Horizon is putting a lot of effort into making sure that the skills it will need when construction starts are available. It has an apprenticeship scheme, which started in 2016, with 12 apprentices being accepted. The second tranche, which opened for applications in February 2017, was heavily oversubscribed, with over 300 applicants for the 12 places. Horizon has also provided £1 million in funding and technical support to the Engineering Centre at Coleg Menai, one of the colleges under Grwp Llandrillo Menai.
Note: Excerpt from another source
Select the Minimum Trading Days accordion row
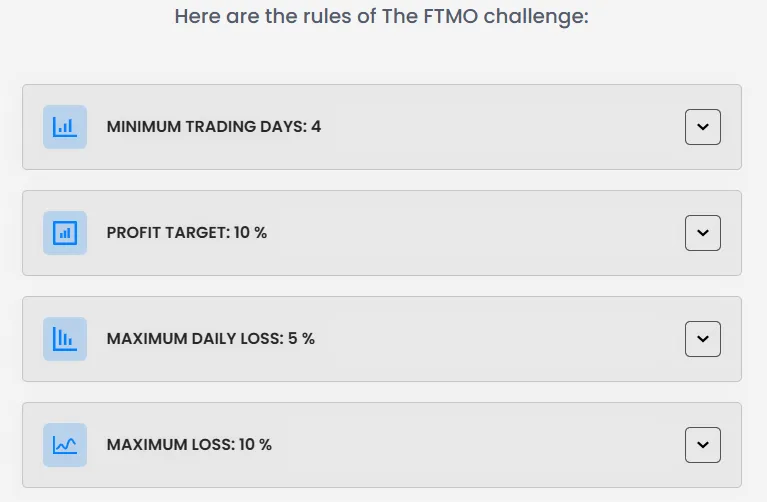767x502 pixels. pyautogui.click(x=450, y=127)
The company has also got active schemes to encourage young people, at various stages of their education, to have an interest in science and technology (see NEI April p22-23).

Social licence

Russell said that an important factor in the development of the project was local acceptance. Anglesey already hosts the Magnox reactor at Wylfa, enabling the local population to realise that nuclear plants are generally good neighbours. Being co-located with the Magnox site means that there is also a pool of nuclear operators to draw upon. The company emphasises that operating the power plant will bring economic benefits to the local community, with approximately 850 long-term jobs at the plant, bringing an estimated extra £20 million annually into the local economy. During peak periods, there will be a construction workforce of between 8000 and 9000.

The company claimed that investment in the site and the surrounding area, including new transport links, will see up to 60 percent of the value of the first generating unit invested in locally and UK-sourced materials and services. This figure is likely to rise with each subsequent unit.

Russell said that the local population has generally been very supportive of the plan. The company undertakes community funding and sponsorship activities to boost relationships with the local community. Last year, Horizon donated over £80,000 to local causes.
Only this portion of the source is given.